Already deserving of the Nobel Prize for their bulgogi beef birria tacos, the KT crew is now slinging bulgogi beef birria burritos. These monsters are basically the house bulgogi wrapped up with guac, rice, beans and mozzarella, with MORE mozzarella on the outside which, after a quick press on the flat grill, gives the burrito its chewy outer shell. Add a cup of kimchi consommé and some house salsa, and you’re good.
Unless, of course, you also want some dessert? Because they’re also running a churro cheesecake special. You know, if you’re into that kind of thing …
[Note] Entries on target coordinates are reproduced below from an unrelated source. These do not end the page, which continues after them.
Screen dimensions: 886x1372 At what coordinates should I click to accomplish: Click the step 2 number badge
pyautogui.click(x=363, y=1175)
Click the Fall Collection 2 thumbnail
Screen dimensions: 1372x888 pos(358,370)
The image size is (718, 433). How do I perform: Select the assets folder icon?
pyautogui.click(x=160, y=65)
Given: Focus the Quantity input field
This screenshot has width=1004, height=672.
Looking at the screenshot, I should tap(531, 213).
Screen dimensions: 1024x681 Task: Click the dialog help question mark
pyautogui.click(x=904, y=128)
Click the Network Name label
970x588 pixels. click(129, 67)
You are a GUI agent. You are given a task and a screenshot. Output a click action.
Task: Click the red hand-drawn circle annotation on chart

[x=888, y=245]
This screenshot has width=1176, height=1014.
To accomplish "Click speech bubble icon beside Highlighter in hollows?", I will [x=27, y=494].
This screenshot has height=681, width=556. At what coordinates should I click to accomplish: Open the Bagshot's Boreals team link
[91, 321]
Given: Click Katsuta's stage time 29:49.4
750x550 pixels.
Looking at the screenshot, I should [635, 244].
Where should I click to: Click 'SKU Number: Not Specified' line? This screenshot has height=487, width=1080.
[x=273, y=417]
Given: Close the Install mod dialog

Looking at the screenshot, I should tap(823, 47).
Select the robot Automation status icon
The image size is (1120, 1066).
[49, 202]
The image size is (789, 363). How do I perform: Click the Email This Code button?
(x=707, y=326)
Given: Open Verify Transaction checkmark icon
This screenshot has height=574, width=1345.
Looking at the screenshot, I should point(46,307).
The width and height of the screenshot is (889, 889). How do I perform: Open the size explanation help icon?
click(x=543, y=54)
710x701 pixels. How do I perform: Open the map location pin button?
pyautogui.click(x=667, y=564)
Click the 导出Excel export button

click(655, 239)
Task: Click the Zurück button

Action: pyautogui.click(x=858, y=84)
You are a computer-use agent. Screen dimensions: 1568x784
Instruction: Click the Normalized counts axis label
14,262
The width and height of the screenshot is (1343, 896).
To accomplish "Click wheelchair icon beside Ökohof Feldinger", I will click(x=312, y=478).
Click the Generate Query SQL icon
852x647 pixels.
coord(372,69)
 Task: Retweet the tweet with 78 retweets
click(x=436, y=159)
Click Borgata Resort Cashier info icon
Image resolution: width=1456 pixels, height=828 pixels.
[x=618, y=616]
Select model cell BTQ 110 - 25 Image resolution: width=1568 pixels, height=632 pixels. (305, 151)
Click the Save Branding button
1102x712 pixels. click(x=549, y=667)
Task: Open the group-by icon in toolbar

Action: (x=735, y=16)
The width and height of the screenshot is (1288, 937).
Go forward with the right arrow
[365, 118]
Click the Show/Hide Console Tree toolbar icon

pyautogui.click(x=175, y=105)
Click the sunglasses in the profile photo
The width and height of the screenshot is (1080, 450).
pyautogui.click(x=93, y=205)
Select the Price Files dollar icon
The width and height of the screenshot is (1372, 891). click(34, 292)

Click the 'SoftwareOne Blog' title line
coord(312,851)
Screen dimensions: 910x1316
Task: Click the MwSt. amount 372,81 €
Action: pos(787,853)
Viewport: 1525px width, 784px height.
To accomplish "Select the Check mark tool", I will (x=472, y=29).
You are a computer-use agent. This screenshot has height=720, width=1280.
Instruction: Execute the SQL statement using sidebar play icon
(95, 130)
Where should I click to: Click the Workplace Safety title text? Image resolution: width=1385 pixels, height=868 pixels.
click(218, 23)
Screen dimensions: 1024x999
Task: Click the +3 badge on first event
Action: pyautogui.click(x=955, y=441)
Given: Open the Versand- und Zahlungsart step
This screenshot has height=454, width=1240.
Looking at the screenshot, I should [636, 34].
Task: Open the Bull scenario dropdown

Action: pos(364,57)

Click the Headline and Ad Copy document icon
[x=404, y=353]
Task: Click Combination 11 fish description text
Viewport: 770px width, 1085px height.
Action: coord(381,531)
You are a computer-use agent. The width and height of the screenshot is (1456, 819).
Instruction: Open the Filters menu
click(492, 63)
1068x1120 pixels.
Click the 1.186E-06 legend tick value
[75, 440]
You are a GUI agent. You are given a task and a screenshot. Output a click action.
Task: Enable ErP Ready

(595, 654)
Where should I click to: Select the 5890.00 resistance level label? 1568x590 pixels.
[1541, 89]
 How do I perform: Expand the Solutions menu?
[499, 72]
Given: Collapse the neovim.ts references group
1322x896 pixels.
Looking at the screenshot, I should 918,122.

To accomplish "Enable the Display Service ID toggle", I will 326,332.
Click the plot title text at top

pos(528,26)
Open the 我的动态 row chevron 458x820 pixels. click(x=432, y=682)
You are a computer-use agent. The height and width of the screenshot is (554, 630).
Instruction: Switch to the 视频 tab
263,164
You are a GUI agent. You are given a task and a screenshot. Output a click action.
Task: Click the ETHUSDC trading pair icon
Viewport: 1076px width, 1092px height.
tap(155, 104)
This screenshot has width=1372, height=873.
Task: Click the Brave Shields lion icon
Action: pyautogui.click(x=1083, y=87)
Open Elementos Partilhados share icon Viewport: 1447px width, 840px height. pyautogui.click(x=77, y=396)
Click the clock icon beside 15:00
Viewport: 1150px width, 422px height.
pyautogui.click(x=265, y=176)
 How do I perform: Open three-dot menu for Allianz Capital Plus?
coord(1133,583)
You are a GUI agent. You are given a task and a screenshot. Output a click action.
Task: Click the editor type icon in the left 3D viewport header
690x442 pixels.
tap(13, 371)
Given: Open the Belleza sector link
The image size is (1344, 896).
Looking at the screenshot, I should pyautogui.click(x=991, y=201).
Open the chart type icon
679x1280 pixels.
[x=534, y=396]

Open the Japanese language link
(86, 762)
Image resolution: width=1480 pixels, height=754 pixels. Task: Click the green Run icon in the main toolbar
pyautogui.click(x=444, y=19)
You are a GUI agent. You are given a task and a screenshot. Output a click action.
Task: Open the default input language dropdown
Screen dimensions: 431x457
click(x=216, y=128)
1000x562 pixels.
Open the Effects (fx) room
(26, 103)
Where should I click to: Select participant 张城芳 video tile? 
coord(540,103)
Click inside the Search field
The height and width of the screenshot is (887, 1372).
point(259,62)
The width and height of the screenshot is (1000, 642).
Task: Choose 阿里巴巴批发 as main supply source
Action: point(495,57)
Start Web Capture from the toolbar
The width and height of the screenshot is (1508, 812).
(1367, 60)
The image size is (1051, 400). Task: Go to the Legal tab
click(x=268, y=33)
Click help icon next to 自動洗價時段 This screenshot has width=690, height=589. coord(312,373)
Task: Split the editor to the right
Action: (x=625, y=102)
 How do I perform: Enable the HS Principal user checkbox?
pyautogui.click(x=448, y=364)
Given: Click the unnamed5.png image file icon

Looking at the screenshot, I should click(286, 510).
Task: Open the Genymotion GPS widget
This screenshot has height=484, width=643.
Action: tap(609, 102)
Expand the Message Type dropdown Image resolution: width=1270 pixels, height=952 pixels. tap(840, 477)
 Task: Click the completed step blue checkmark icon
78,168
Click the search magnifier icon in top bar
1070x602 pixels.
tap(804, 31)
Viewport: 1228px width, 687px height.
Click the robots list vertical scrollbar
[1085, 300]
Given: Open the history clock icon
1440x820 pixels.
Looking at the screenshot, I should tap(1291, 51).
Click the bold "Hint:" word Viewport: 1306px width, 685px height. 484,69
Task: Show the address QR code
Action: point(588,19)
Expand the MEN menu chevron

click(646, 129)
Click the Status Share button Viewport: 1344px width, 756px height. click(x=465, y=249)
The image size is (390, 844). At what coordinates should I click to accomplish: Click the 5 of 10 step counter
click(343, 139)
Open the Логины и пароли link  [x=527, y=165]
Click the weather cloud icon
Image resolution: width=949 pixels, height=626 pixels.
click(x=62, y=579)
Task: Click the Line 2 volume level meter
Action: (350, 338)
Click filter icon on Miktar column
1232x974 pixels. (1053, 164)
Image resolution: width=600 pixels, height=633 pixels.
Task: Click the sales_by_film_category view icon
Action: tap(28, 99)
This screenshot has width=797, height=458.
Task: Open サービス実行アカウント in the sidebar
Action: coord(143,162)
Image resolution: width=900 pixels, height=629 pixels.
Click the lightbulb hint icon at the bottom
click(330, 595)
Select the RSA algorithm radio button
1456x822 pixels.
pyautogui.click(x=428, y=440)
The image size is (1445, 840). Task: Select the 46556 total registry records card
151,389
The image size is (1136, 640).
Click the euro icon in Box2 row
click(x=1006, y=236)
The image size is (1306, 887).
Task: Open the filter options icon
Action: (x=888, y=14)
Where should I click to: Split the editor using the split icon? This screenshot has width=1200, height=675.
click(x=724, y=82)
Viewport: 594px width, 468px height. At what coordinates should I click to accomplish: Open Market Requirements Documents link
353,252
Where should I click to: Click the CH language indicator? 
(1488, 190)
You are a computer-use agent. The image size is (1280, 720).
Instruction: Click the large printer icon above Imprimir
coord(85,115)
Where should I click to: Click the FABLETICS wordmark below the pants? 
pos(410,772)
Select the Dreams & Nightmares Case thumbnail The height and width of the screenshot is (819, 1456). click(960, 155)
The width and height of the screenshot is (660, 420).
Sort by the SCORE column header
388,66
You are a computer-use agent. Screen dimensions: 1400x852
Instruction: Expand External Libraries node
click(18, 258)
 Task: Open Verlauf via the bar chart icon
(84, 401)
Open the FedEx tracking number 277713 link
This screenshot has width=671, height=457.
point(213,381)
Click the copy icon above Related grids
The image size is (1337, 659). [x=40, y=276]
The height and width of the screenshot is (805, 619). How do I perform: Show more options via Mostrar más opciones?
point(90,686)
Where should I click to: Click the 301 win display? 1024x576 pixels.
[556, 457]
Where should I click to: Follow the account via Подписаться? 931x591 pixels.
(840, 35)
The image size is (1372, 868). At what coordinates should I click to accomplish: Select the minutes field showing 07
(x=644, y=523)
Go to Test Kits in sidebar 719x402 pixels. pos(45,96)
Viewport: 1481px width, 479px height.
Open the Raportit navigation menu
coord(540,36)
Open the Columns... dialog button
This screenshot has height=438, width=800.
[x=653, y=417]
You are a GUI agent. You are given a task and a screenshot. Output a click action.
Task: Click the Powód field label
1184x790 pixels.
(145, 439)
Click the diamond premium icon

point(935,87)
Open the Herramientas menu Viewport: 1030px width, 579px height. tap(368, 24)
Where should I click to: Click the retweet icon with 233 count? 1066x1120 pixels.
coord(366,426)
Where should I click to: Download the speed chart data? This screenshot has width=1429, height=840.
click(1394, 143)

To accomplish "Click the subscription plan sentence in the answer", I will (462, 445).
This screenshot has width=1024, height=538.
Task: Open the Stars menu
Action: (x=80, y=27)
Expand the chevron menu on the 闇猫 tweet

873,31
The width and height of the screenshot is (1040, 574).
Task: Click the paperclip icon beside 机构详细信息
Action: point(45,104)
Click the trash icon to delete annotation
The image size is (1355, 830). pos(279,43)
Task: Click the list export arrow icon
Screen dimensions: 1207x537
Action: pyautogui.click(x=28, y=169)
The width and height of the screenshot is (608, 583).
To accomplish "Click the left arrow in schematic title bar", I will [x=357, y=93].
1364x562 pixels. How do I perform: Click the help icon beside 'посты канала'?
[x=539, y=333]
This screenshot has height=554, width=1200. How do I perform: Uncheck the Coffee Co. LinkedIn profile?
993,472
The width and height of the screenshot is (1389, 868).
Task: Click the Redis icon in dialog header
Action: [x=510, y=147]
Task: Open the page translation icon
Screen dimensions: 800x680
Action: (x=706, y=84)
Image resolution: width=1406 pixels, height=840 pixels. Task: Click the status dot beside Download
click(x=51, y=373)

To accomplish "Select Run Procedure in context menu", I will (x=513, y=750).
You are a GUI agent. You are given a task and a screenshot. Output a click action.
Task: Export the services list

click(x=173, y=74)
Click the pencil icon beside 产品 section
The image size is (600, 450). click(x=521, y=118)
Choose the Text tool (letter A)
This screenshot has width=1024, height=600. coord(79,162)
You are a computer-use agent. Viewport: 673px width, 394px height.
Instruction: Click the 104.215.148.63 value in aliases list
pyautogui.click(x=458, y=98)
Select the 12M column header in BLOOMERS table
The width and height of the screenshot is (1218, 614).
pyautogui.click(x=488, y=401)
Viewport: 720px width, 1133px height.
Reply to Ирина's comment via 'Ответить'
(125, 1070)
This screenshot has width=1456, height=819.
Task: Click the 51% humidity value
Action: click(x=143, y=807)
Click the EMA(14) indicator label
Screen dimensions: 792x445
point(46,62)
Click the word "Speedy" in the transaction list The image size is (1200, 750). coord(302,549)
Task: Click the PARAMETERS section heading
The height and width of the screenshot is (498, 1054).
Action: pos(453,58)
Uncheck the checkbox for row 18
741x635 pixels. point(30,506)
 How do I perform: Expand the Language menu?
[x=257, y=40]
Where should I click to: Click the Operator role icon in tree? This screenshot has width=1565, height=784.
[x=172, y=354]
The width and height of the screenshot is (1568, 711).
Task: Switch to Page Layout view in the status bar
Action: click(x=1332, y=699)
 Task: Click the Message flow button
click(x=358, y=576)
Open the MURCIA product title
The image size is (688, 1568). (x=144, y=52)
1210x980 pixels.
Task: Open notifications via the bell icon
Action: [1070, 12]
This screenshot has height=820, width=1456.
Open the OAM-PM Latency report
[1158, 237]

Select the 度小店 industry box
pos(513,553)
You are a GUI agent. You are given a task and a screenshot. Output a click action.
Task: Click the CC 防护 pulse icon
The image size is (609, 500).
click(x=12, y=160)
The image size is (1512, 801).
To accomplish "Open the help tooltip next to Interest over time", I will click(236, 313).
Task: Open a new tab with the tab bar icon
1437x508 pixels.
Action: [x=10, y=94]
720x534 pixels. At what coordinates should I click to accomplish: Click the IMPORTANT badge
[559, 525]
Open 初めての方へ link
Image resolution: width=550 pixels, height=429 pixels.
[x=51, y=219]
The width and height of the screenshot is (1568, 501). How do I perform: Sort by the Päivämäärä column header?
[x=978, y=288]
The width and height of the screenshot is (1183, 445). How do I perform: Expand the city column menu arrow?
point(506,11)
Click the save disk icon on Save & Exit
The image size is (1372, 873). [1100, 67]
Also, on Monday, March 18th, Banh Mi and Bottles and Southwark are doing a collaboration dinner, and they’re calling it an exploration of “Viet-alian” cuisine — which I kinda love. Basically, we’re talking about Tuan Phung and Chris D’Ambro in the same kitchen, knocking out four fusion courses like nothing you’ve ever seen before. And the menu looks SOLID. Dig it:
First Course
Cacio e Pepe Wings with Colatura Vinaigrette x Bun Bo Hue Beef Carpaccio
Second Course
Vitello Tonnato Banh Mi x Tortellini in Brodo with Pho Spiced Mushrooms
Third Course
Lemongrass Sate Porcetta
Fourth Course
Coconut Pandan Cannoli
That’s some kind of genius right there. Plus, there’ll be a custom cocktail for the event, an optional wine pairing, and if you’re down (which you should be), you can score a seat right here. I’d hurry, though. I think this one is going to sell out quickly.
Editor’s note: We updated this article to reflect that Sean McPaul will be in charge of the new Mulherin’s kitchen.